Funnily enough the source was found within the household, as it was inspired by a compact narrative from the author's offspring, expanded into a film that was a shocking commercial success. It was the narrative about the kidnapper, a sadistic killer of children who would take pleasure in prolonging their fatal ceremony. While sexual abuse was never mentioned, there was something unmistakably LGBTQ-suggestive about the antagonist and the historical touchpoints/moral panics he was obviously meant to represent, strengthened by Ethan Hawke acting with a certain swishy, effeminate flare. But the film was too ambiguous to ever fully embrace this aspect and even without that uneasiness, it was excessively convoluted and too focused on its tiring griminess to work as anything more than an undiscerning sleepover nightmare fuel.

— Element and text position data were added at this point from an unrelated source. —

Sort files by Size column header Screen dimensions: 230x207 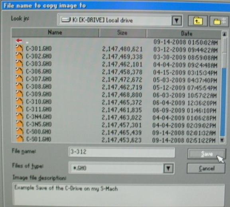(x=122, y=33)
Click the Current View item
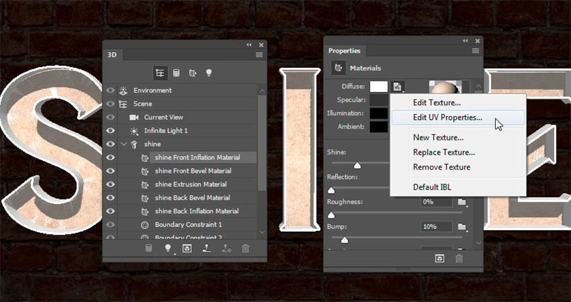 click(x=163, y=117)
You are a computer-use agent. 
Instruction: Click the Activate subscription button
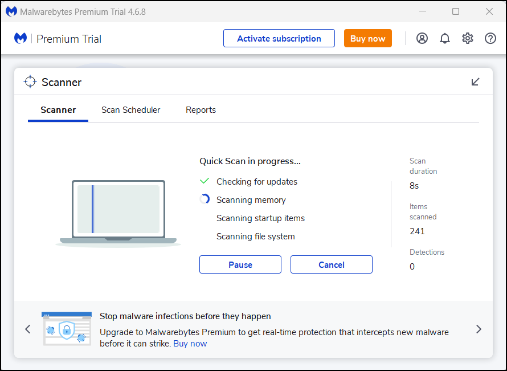279,38
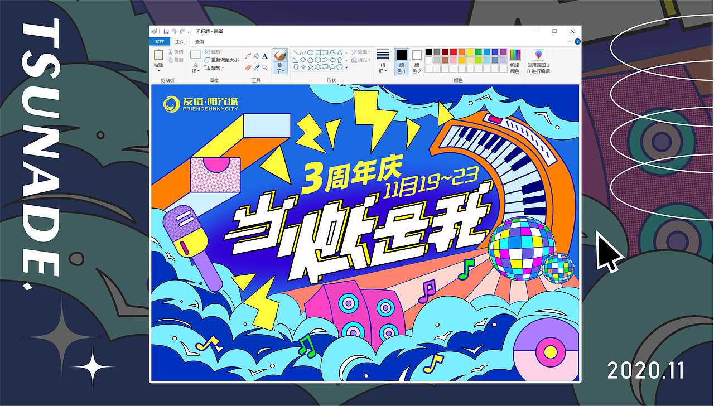Click the Save icon in the quick access toolbar
714x406 pixels.
(x=167, y=31)
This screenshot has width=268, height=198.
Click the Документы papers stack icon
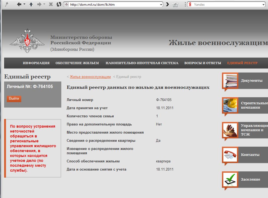230,81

The Sequel's Arrival During Production Company Challenges

The follow-up debuts as once-dominant genre specialists the studio are in desperate need of a win. Recently they've faced challenges to make any film profitable, from their werewolf film to the suspense story to the adventure movie to the utter financial disappointment of the robotic follow-up, and so much depends on whether Black Phone 2 can prove whether a brief narrative can become a movie that can create a series. However, there's an issue …

Ghostly Evolution

The original concluded with our Final Boy Finn (the performer) defeating the antagonist, supported and coached by the ghosts of those he had killed before. This situation has required filmmaker Derrickson and his writing partner Cargill to advance the story and its villain in a different direction, turning a flesh and blood villain into a supernatural one, a route that takes them by way of Freddy's domain with a capability to return into reality made possible by sleep. But different from the striped sweater villain, the antagonist is noticeably uncreative and entirely devoid of humour. The facial covering continues to be appropriately unsettling but the movie has difficulty to make him as frightening as he briefly was in the original, constrained by complex and typically puzzling guidelines.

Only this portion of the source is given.